SELECTION.
# The NSU Spyder "Wankel" Car



## jack.39 (Apr 22, 2014)

In 1965 I had the good fortune to experience driving an NSU Spyder powered by a Wankel rotary engine. The car was marketed out of Germany, and my company had bought one specifically to investigate what market might exist for sealing products used in this engine. I worked for Victor Manufacturing and Gasket Company, which later became a division of Dana Corporation. 

 We disassembled the Wankel in our Field Test Lab. I may still have a pic of the deal somewhere, if anyone cares to see..    jack


----------



## bmt (Apr 24, 2014)

jack.39 said:


> In 1965 I had the good fortune to experience driving an NSU Spyder powered by a Wankel rotary engine. The car was marketed out of Germany, and my company had bought one specifically to investigate what market might exist for sealing products used in this engine. I worked for Victor Manufacturing and Gasket Company, which later became a division of Dana Corporation.
> 
> We disassembled the Wankel in our Field Test Lab. I may still have a pic of the deal somewhere, if anyone cares to see..    jack


*The NSU Spyder "Wankel" Car,
hi jack.39,
you wrote about your experience around apex-seals of the NSU/wankel rotary engine, you made in the 60ies. I´m very interested in your story.

GeGe
*


----------



## Omnimill (Apr 24, 2014)

A guy I used to work with used to convert NSU Ro 80's to Ford Vee four. The Wankel engines were sold for scrap, no idea how much he got for them!


----------



## jack.39 (Apr 25, 2014)

The Spyder, first commercially-built vehicle powered by a "Wankel Engine", is of interest for several reasons. The name "Wankel" was included in descriptive material for the car. Wankel, of course, was the engine concept's inventor. 

 Mazda has since produced a huge number of rotary-engine vehicles, the name Wankel being dropped in favor of simply "rotary powered". I suspect, and seem to vaguely recall, that Mazda bought the patent rights to produce, but not positive on this.

 The rotor in our Spyder's engine was about the size of a large pie-plate, perhaps 2-1/2" thick, and had periphery seals made of carbon strips, spring-loaded to assure constant contact with the trochoidal chamber in which the rotor "spun", power being drawn from the rotor by an internally-cut gear within  a hole in it's center. I was at that time a young man, employed by my  company only 2 years, quite "green" still, but carrying a good amount of practical experience in Automotive Engineering, even though I had obtained an A.A.S. Degree in Electronics Engineering. The person who ran the Field Test Facility, Paul Gallo, a burly, self-made mechanic of amazing ability and dislike for "helpless Engineers", took me under his wing after seeing some of my building accomplishment.

GIVEN MATERIAL.
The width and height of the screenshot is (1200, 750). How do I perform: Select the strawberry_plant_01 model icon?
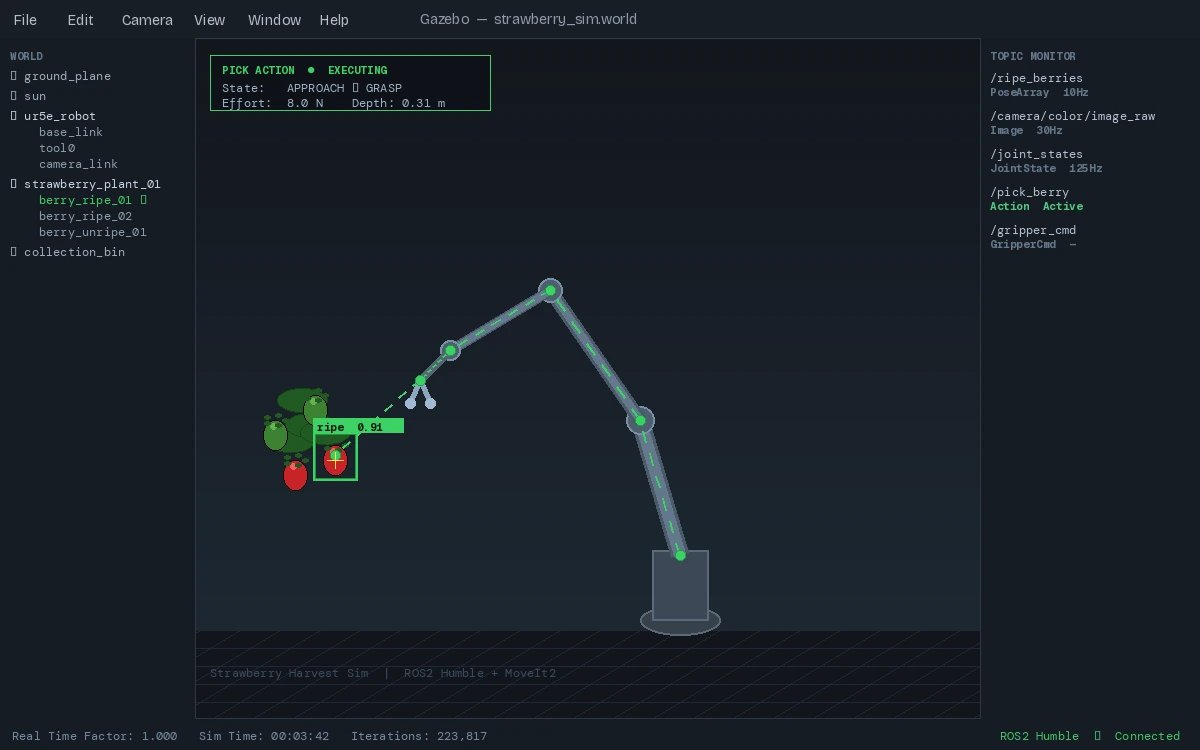[13, 184]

TO BE DONE.
[1] List the usernames that appear in the post headers of the NSU Spyder thread, naming each one once.
[2] Transcribe the stretch of the NSU Spyder thread from "The Spyder, first" through "positive on this.".
[3] Write the next part of the NSU Spyder thread, picking up after its last sentence.
The data has no connection to the NSU Spyder thread.

FINAL ANSWERS.
[1]
jack.39
bmt
Omnimill

[2]
The Spyder, first commercially-built vehicle powered by a "Wankel Engine", is of interest for several reasons. The name "Wankel" was included in descriptive material for the car. Wankel, of course, was the engine concept's inventor. 

 Mazda has since produced a huge number of rotary-engine vehicles, the name Wankel being dropped in favor of simply "rotary powered". I suspect, and seem to vaguely recall, that Mazda bought the patent rights to produce, but not positive on this.

[3]
 I traveled back to Chicago in 1992, and looked him up. He was still employed by Victor, 6 years older than I, and we greatly enjoyed an evening of old-times chat. At the time, I was 50; we had not seen or spoken to each other since 1972, twenty years! He was quite grateful that I would have gone to such length to see him again. In the late '90s I tried to contact him, and learned he was deceased. How I wished I had gone to see him one more time, before it was too late.......I have been, unfortunately, unable to find the Wankel Engine pics. Below is a pic of Paul Gallo, taken in 1964, working on an aftermarket speed control. After 50 years, sorry, it's the best I could do!     jack


----------



## bmt (Apr 27, 2014)

That´right, in the mid 1970ies several engine conversions had been tried. But nowadys the NSU Ro 80 is a century car and has to be in original shape, so also thess people, who made the modifications, later refusbished the broken rotary engines and put it back to the original Ro 8ß bodies.
Witeh rotary greetings  bmt.


----------



## bmt (Apr 27, 2014)

jack.39 said:


> The Spyder, first commercially-built vehicle powered by a "Wankel Engine", is of interest for several reasons. The name "Wankel" was included in descriptive material for the car. Wankel, of course, was the engine concept's inventor.
> 
> >>>  That´s right, only 2375 were built. Teh NSU motorwors had to show, that the new NSU/Wankel rotary engine was usable as a car power unit. A lot of patens had been sold worldwide an the seller wanted to see that their engine concept was suitable for driving a car, the Spider showed it. It had alos been used successful in motorsports.
> See at: http://www.wankel-spider.de
> ...



I'll answer into you post >>>


----------



## DICKEYBIRD (Apr 27, 2014)

I worked for a small shop from 1968-1971 that was an NSU dealer and I worked on a Spyder or 2.  Just small peripheral stuff mostly.  At least one engine was replaced for tip seal failure but another tech got the job.

My boss was a German and a gung-ho fanatic of the boys from Neckarsulm.  They were a brilliant company for sure and their little air cooled rear engine sedans (Prinz 1000 & 1200 if I recall correctly) were IMHO so far ahead of anything else it was amazing.  The Volkswagen's of that time were archaic pigs in comparison.  IIRC, Audi absorbed NSU for obvious reasons.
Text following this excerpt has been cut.